Project : Mesurer la contribution d’interactions individuelles entre miARN et cible sur un phénotype in vivo
Le miARN bantam a été découvert par un crible génétique chez la Drosophile : les homozygotes mutants meurent au stade pupal précoce, les hétérozygotes sont plus petits que les sauvages, et les mouches surexprimant bantam sont plus grosses que les sauvages ; les hypomorphes sont partiellement stériles femelles (Hipfner et al., 2002). La première cible proposée pour bantam a été le gène proapoptotique hid, dont la 3´ UTR contient plusieurs sites de complémentarité à la graine de bantam (Brennecke et al., 2003).
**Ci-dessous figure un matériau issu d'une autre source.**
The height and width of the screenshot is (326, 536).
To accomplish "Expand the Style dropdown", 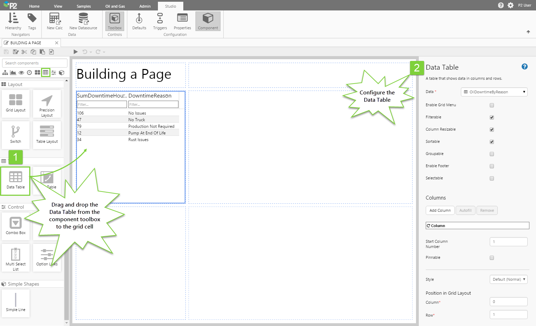I will pyautogui.click(x=508, y=279).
De nombreuses autres cibles ont été proposées (les programmes de prédiction de cibles prédisent ≈ 70 cibles avec des sites de complémentarité conservée à bantam), certaines d’entre elles sont réprimées par bantam de manière mesurable au niveau de l’abondance de la protéine ou de l’ARNm, mais aucune validation in vivo rigoureuse de l’implication d’une cible dans le phénotype de croissance, de létalité ou de stérilité n’a encore été apportée. Par exemple, la régulation du gène enabled par bantam est très claire d’après des expériences de gène-rapporteur (Becam et al., 2011), mais l’ablation génétique des sites de reconnaissance de bantam sur le gène endogène enabled ne semble pas perturber le patron d’expression d’enabled ou déclencher un phénotype particulier (Bassett et al., 2014).
Nous nous concentrerons donc sur une stratégie purement in vivo pour mesurer la contribution de cibles individuelles au phénotype bantam. Par édition du génome, nous avons préparé des mouches mutantes dont la graine de bantam a été mutée en un autre hexamère. Nous sommes actuellement en train de préparer des mouches mutantes où les sites de reconnaissance de bantam dans le gène hid ont été mutées de manière compensatoire, afin d’isoler la contribution de l’interaction bantam/hid au phénotype global contrôlé par bantam (de façon similaire à la stratégie décrite par Ecsedi et al., 2015).